Se sarà un processo partecipato e aperto, questa consultazione potrà costituire una grande opportunità per affermare il profilo riformista della coalizione e, nel contempo, riattivare nella società energie oggi assopite.

Prodi vuole che la consultazione avvenga solo sul nome: del programma, ha detto, si parlerà poi.

Stiamo discutendo troppo su come fare le cose e troppo poco su cosa fare. La questione fondamentale, per me, è indicare le idee e i progetti per governare il Paese.

Quelli del suo partito, intanto?

L’Italia è il paese con il più basso indice di natalità al mondo. Nei prossimi 20 anni avremo 250 mila lavoratori in meno all’anno. Significa che, se torniamo a una crescita economica sul 3 per cento, avremo bisogno di almeno 3-4000 mila immigrati all’anno. Dovremo investire su un Islam liberale e moderato e concedere la cittadinanza più velocemente. Con il riconoscimento a questi extracomunitari dei nostri stessi diritti, in cambio del rispetto dei fondamenti della nostra convivenza civile.

Poi?

La riforma del welfare in senso familiare e generazionale, capovolgendo cioè la filosofia del passato: da uno stato che eroga a uno stato che accompagna, creando opportunità.

In concreto?

Incentivare la natalità, aprendo una linea di credito alle famiglie per ogni nuovo nato: una persona deve essere accompagnata nello studio e nella formazione, fino a quando diventa economicamente indipendente, e potrà restituire parte del ricevuto.
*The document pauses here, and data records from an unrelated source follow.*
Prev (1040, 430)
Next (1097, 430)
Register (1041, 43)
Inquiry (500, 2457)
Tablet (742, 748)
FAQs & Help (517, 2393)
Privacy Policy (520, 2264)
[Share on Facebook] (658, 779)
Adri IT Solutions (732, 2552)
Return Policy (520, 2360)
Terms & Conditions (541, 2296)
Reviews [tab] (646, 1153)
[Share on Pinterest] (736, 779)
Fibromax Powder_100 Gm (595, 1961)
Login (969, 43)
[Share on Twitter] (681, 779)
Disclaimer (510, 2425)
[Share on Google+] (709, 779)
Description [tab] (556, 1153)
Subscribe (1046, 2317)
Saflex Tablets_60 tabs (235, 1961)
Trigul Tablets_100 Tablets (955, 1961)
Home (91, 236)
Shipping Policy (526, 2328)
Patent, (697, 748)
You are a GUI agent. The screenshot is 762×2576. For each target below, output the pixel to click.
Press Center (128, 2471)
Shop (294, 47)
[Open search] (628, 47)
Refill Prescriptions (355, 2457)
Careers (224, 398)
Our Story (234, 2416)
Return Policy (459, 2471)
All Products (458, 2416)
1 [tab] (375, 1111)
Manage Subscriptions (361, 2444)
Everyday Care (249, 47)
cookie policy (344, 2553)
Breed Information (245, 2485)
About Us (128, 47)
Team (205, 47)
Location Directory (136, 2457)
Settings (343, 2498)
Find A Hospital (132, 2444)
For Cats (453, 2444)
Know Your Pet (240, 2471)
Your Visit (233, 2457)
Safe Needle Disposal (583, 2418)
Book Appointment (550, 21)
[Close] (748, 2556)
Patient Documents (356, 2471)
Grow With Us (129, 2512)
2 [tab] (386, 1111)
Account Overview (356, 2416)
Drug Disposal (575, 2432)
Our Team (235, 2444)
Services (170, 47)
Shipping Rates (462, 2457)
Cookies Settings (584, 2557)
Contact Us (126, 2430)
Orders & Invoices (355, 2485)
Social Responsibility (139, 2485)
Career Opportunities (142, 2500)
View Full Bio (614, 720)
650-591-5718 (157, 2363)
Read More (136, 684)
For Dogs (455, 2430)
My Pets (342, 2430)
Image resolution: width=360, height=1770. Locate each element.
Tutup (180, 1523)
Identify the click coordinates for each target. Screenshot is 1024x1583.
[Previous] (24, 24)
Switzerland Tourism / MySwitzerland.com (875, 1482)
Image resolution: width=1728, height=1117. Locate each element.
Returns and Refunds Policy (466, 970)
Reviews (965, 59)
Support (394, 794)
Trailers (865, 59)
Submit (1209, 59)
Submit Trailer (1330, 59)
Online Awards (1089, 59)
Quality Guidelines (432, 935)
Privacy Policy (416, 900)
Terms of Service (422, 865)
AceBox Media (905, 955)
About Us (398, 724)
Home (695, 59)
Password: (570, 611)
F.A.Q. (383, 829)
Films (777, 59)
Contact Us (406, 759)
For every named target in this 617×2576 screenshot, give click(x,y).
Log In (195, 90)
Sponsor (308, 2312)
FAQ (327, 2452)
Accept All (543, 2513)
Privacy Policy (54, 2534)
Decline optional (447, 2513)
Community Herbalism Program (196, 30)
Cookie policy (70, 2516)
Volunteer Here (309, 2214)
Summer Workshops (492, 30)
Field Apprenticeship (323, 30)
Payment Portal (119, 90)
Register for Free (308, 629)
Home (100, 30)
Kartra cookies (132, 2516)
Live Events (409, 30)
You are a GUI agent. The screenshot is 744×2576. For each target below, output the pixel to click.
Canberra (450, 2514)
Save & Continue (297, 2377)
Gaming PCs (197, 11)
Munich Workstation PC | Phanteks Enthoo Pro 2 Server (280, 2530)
Poi c’è una generazione di precari che rischiano di non avere una pensione decente. E’una discriminazione rispetto a lavoratori garantiti.

Come si può riequilibrare?

Con una previdenza che incentivi i lavoratori ad andare in pensione più tardi, visto che si vive più a lungo, per liberare risorse per chi è a rischio. Una scelta libera, si badi, non un obbligo.

La sua ricetta per il lavoro?

Si deve puntare sui contratti territoriali e aziendali, da affiancare a quelli nazionali. E’ il modo più serio ed efficace per ridistribuire la produttività e difendere anche il potere d’acquisto.

E per la giustizia?

Certezza del diritto e certezza della pena. Si discute tanto della separazione delle carriere dei magistrati, ma gli italiani chiedono che un processo civile non duri 10 anni e che non ci siano 10 milioni di cause pendenti.

Federalismo: è da cambiare la legge approvata dall’Ulivo proprio allo scadere della scorsa legislatura?

La più grande sciagura è la devoluzione. Spacca il Paese, fa esplodere la spesa, crea un nuovo centralismo regionale in omaggio al patto del Polo con Umberto Bossi. Ma noi dobbiamo verificare e migliorare la riforma fatta tre anni dall’Ulivo. C’è ancora confusione nelle competenze tra Stato e regioni; e si possono trasferire ai comuni nuove competenze, togliendole alle regioni. Non mi spavento certo se L’Unità titola:\" La destra applaude Rutelli\". Se la politica non si mette in discussione rispetto ai cambiamenti della società, non serve a niente. Non riusciremo a spostare voti incerti o moderati, nonostante la profonda delusione verso Silvio Berlusconi, se saremo ancora troppo condizionati dal \"no-ismo\". Io accetto la sfida culturale: la posta in gioco è il profilo riformista dell’Ulivo.

La sfida è anche generazionale? Alcuni invocano un ringiovanimento del ceto politico dell’Ulivo.

Penso che il problema esista. Bisognerà riattivare i canali di partecipazione. E questo favorirà anche l’avvento di una nuova generazione di politici.

Qual’ è il tempo necessario perché questo processo maturi?

Tempi strettissimi. Entro un anno dovremo ridisegnare l’architettura progettuale del nostro futuro governo.

Vi metterete d’accordo con Bertinotti?

Con lui faremo un nobile compromesso. E metteremo tutto nero su bianco. Ma l’agenda non sarà impostata da Rifondazione. Il riformismo del futuro è chiamato a governare e a risolvere i problemi, non a denunciarli.